Consensus sequences for each individual were submitted to NCBI GenBank under the Accession Numbers MH605025-MH605049.

Population genetics analyses

To set the observed mtDNA variation into a wider genetic landscape and with the aim of investigating possible genetic relationships with both modern and ancient populations, the Thracian mitogenomes were compared with those of reference datasets extracted from the literature. The modern comparison dataset consisted of 320 individuals from 16 West Eurasian populations for which comparable mtDNA whole genome sequencing data were available42. In particular, we selected data from population-based mtDNA sequencing studies that allowed to maximize the representativeness of the European genetic landscape, while excluding possible biases due to mtDNA-based studies mainly focused on single lineages or on only partial segments of the mitochondrial genome. To investigate the distribution of genetic variability within Europe and the Mediterranean Basin, a Spatial Principal Component Analysis (sPCA) was performed on Thracian and modern mtDNA sequences, by using the R software package adegenet58. Contrary to classic PCA where eigenvalues are calculated by maximizing variance of the data, in sPCA analysis the eigenvalues are obtained by maximizing the product of variance and spatial (Moran’s I index) autocorrelation58. To test the significance of the detected sPCA geographical structures the Global and Local random tests implemented in the adegenet functions have been applied.

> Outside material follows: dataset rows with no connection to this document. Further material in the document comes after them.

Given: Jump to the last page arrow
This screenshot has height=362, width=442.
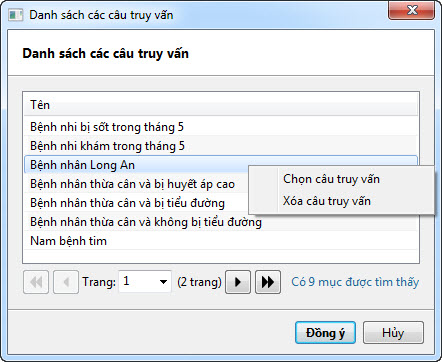Looking at the screenshot, I should 268,282.
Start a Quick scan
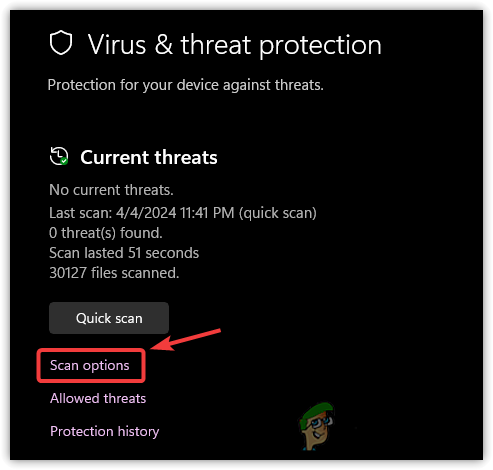Viewport: 493px width, 470px height. tap(109, 318)
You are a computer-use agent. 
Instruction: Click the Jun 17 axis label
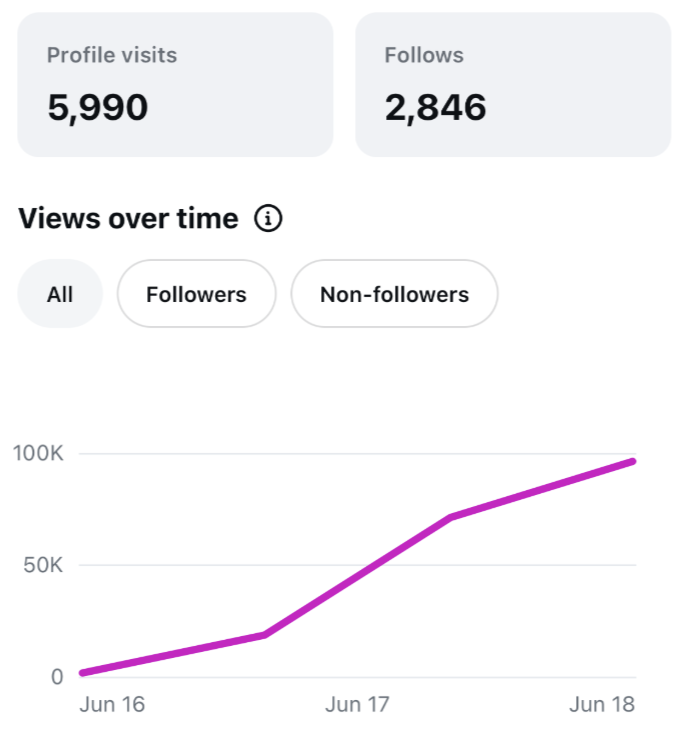click(x=357, y=704)
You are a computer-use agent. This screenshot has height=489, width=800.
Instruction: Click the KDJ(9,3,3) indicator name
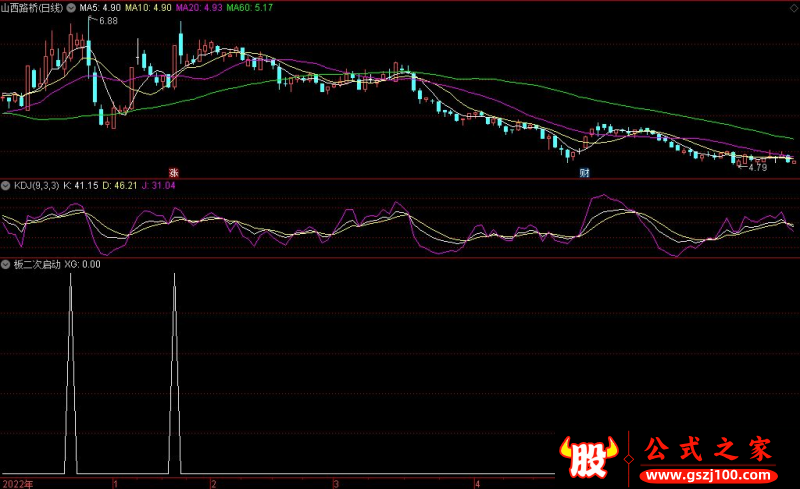[x=36, y=186]
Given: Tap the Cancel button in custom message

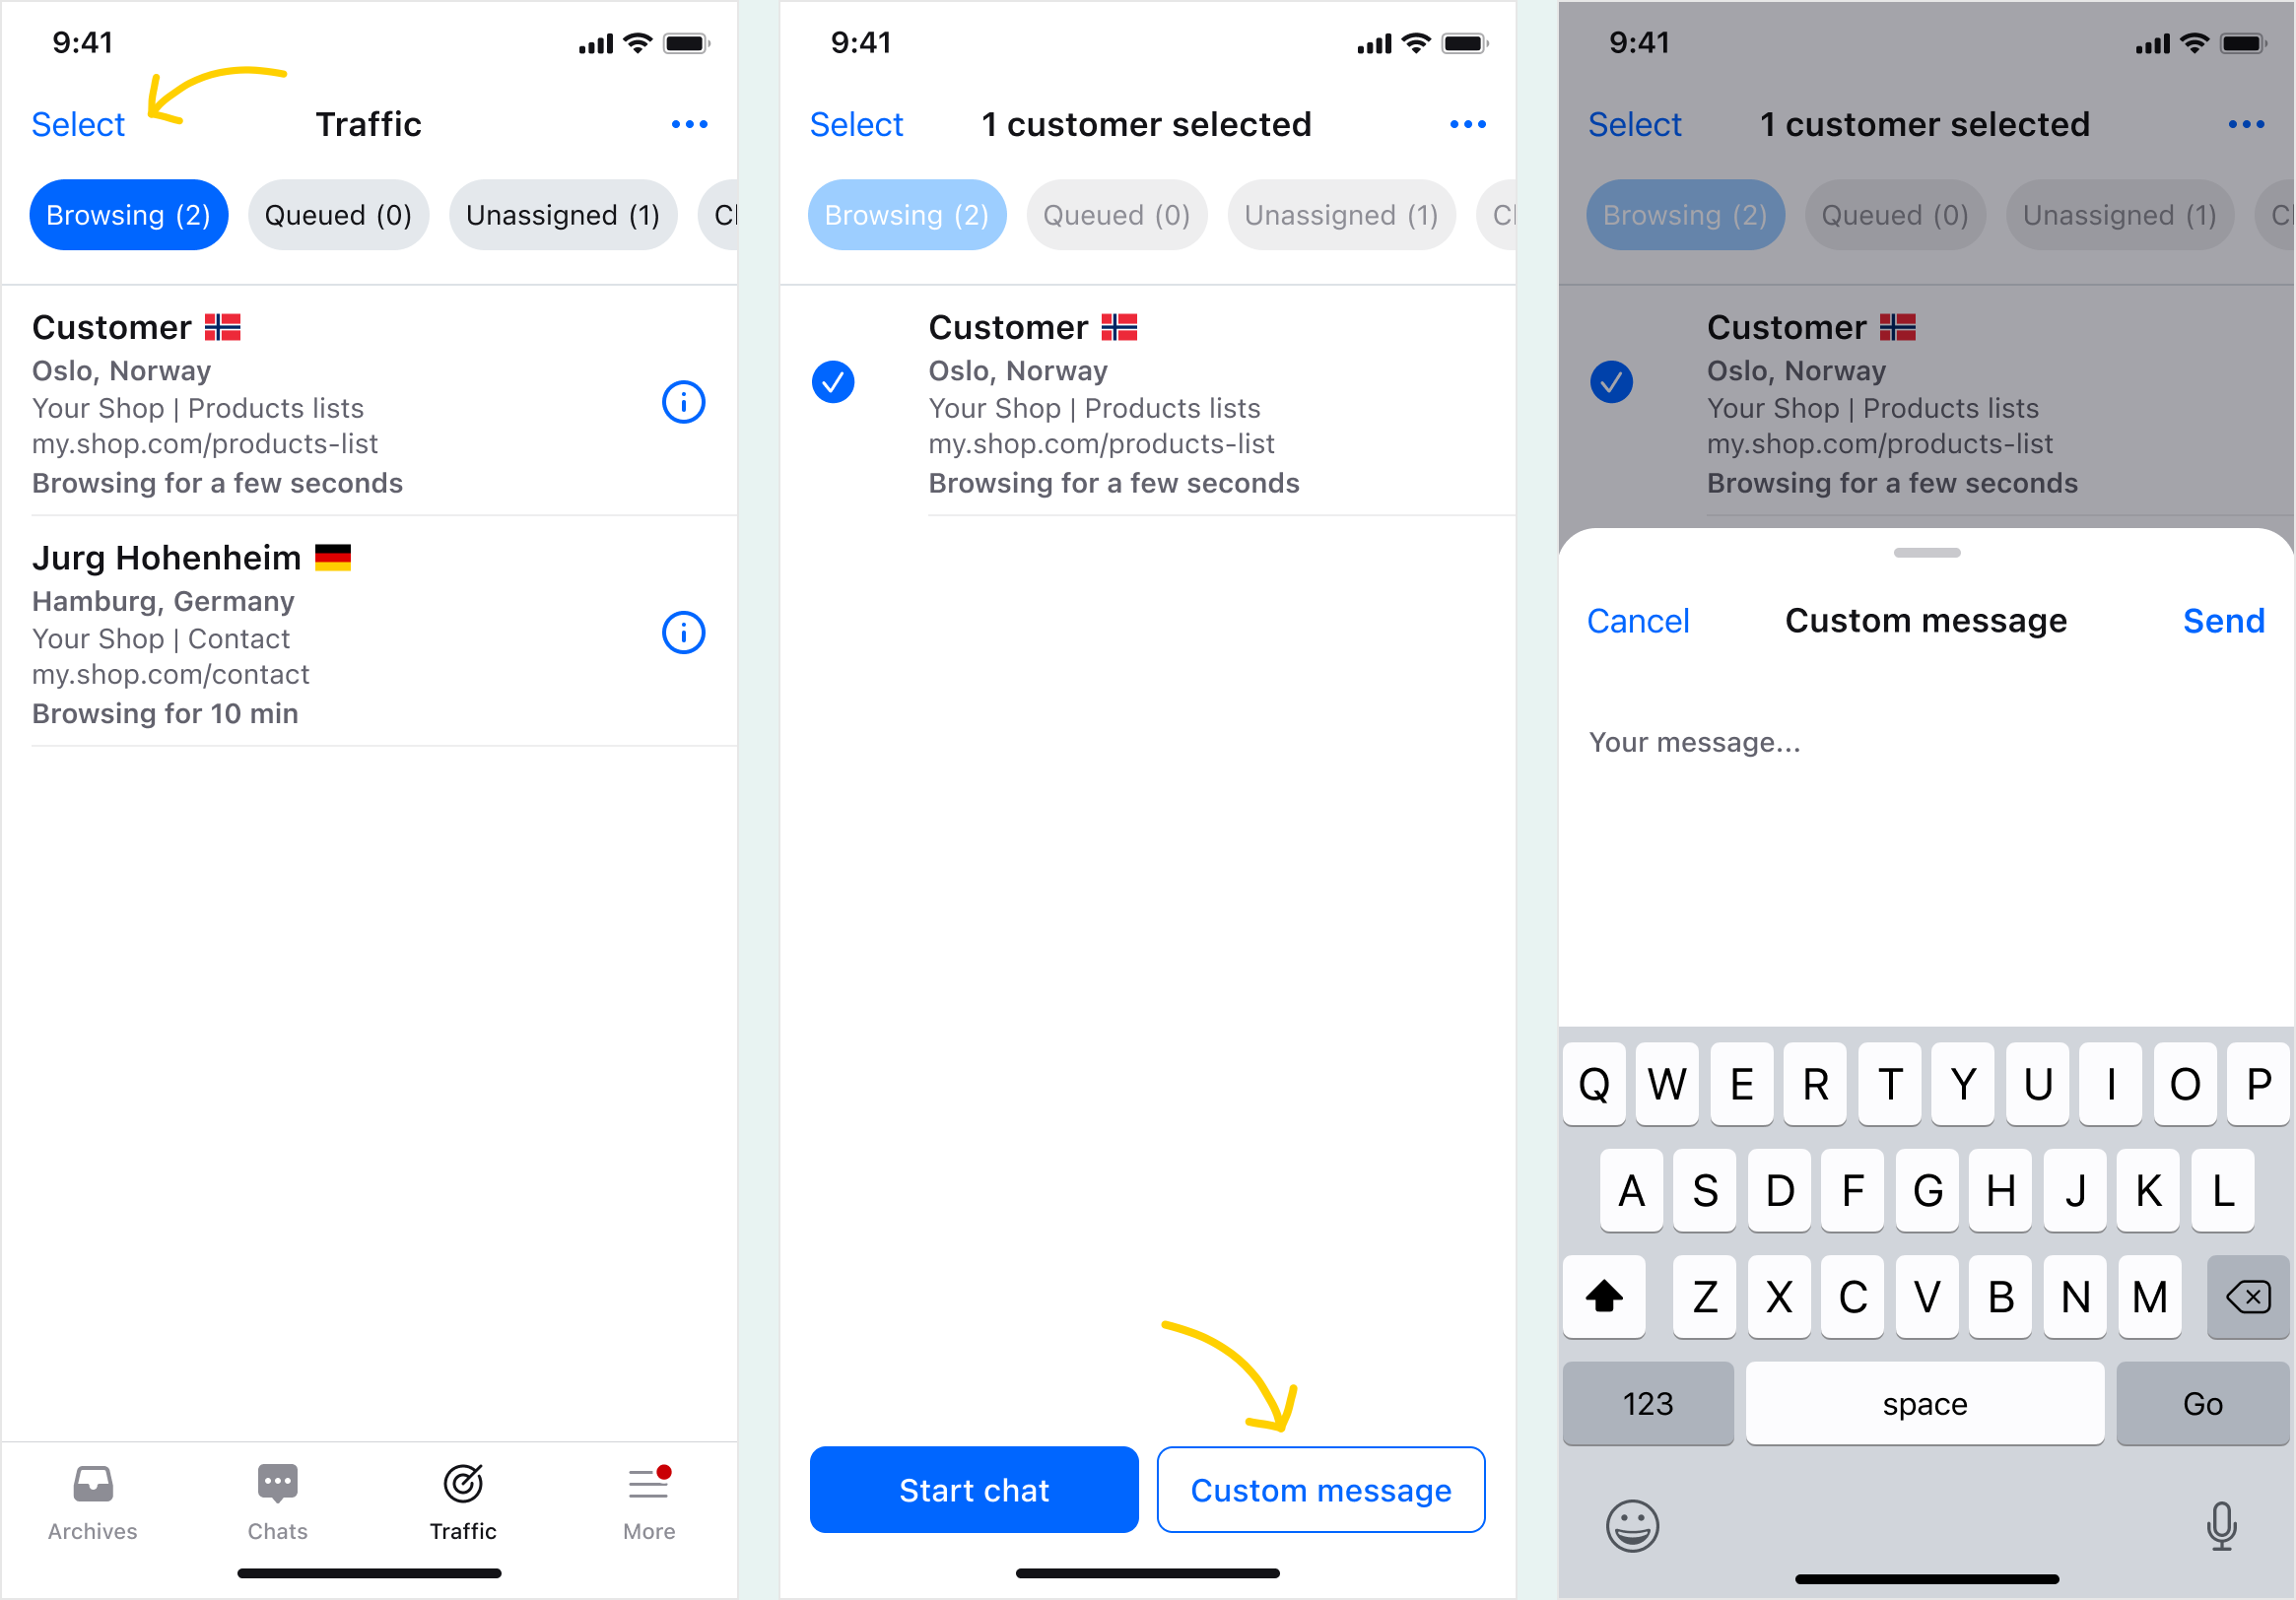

In order to diachronically compare the genetic data of Thracians with ancient population patterns, whole mitochondrial genomes of 417 ancient individuals belonging to European and Mediterranean population groups, ranging from the Upper Paleolithic to the Iron Age, were accessed through publicly available datasets (Supplementary Table S2)18,30. The available ancient mitogenomes were classified into geographically and culturally distinct population groups, as detailed in Supplementary Table S2. Phylogenetic relationships between ancient sequences were assessed through a Median Joining Network analysis. Sequence alignment was performed with the DNA Alignment software (www.fluxus-engineering.com) and checked manually. The Median Joining Network was calculated with the Network software v.5 (www.fluxus-engineering.com) setting the ε value to 0 and weighting the transversions 3x the weight of the transitions. The resulting network was drawn without pre- or post-processing steps and graphically visualized with Network Publisher. To summarize the relationships of Thracians with the other ancient populations, a correspondence analysis (COA) was performed by using the dudi.coa function of the R software package ade459. Ancient population groups with N<5 were excluded from the analyses in order to avoid possible biases due to low population sizes.